MERCED, Calif. (KFSN) -- A COVID-19 state testing pilot program has helped a North Valley school operate with a lot more confidence. Funding from the California Endowment helped make it a reality.
With parental permission, students at McSwain Elementary in Merced can get regularly tested for COVID-19.
Merced County Health Officer Dr. Salvador Sandoval said, "The test that is being done is the antigen test, which has lower sensitivity but if it's done twice a week, it's fairly good."
Staff gets tested twice a week under a pilot program rolled out at nine districts statewide.
McSwain School Superintendent Roy Mendiola said, "We can catch asymptomatic individuals before there's an opportunity for them to spread the virus on campus, so it's created a lot of peace of mind."
This year, tests revealed three employees were carrying the virus so they were sent home.
Mendiola said, "It's really demonstrating that it's a manageable way to keep kids on campus safe."
As a smaller school, McSwain has been able to bring 530 of their 820 students back to campus on alternating days.
Dr.
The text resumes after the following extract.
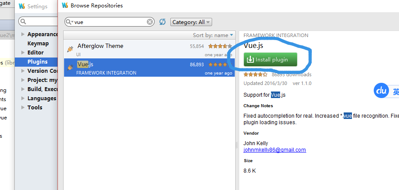Click the green Install plugin button

(270, 60)
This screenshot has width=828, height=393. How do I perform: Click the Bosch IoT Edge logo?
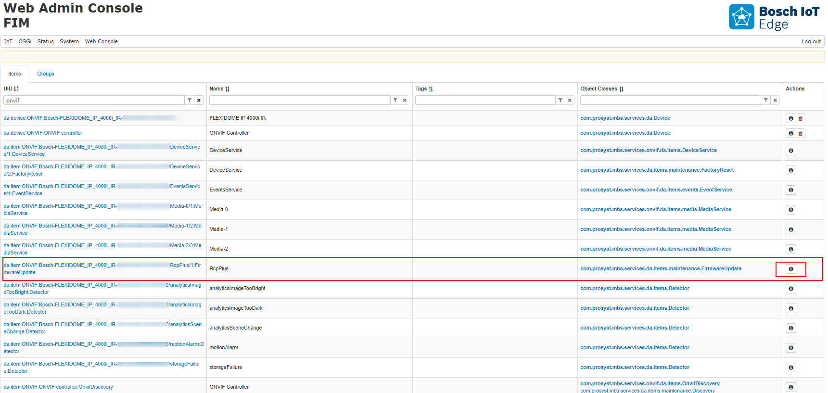(774, 17)
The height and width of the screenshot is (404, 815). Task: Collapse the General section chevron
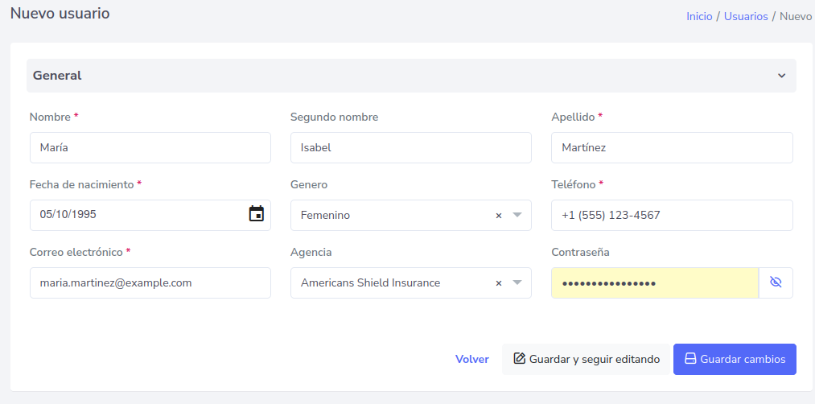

Sandoval believed it was a good idea for parents to let their kids get tested here, especially with so many of them struggling with remote learning.
He said, "Testing is a way to allow schools to start safely opening until we can get vaccination really rolling to the degree that it needs to be."
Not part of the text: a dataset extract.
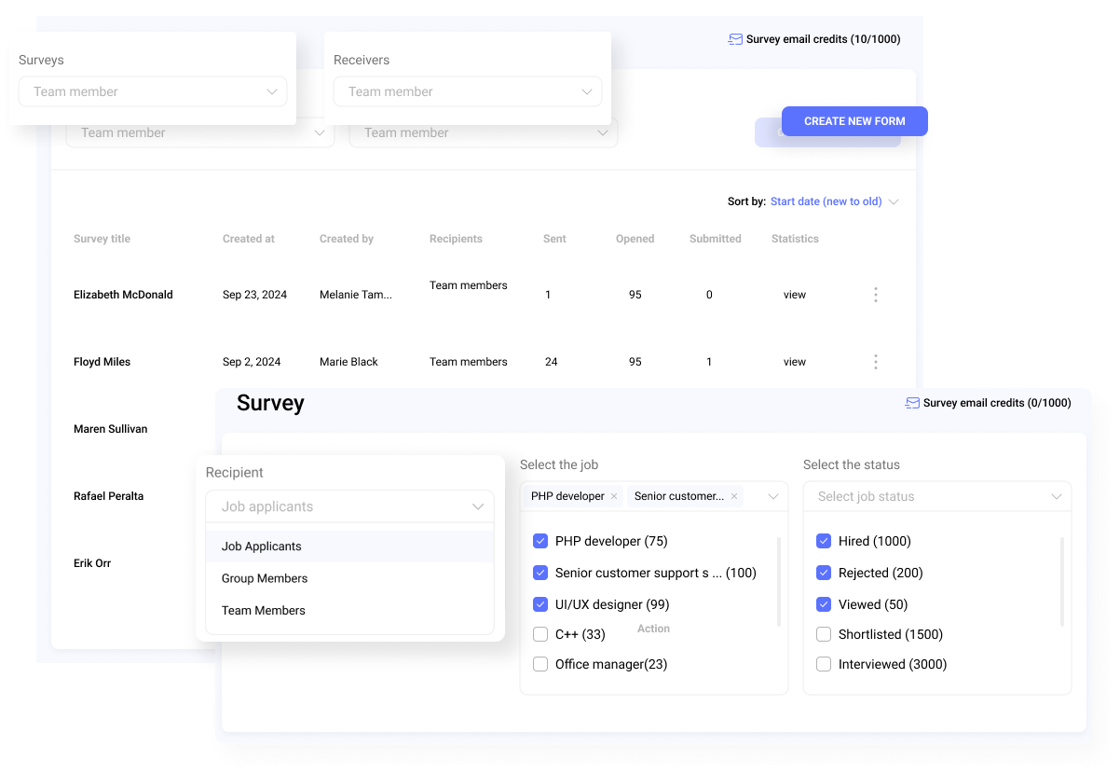Remove the PHP developer filter chip

613,496
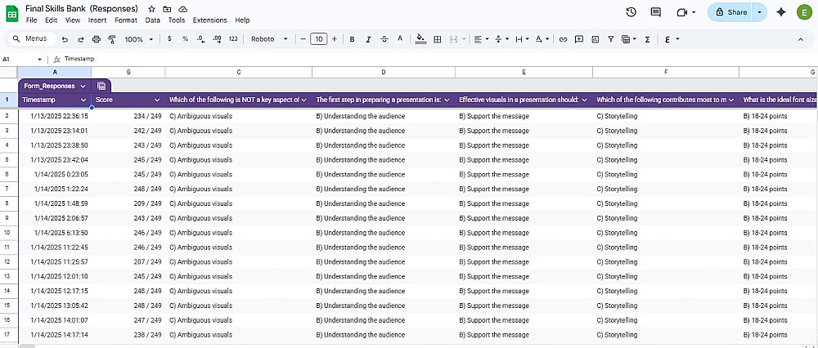
Task: Click the font size input field
Action: point(318,39)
Weaver and Planada school districts in Merced County have also been selected for the program, which Dr. Sandoval said balances benefit and risk.
Mendiola added, "It's also an opportunity for all of us to rally around a common vision of what it would look like at a safe school."
McSwain would like to bring even more students back to campus before the end of the school year but social distancing restrictions and other COVID safeguards remained in place.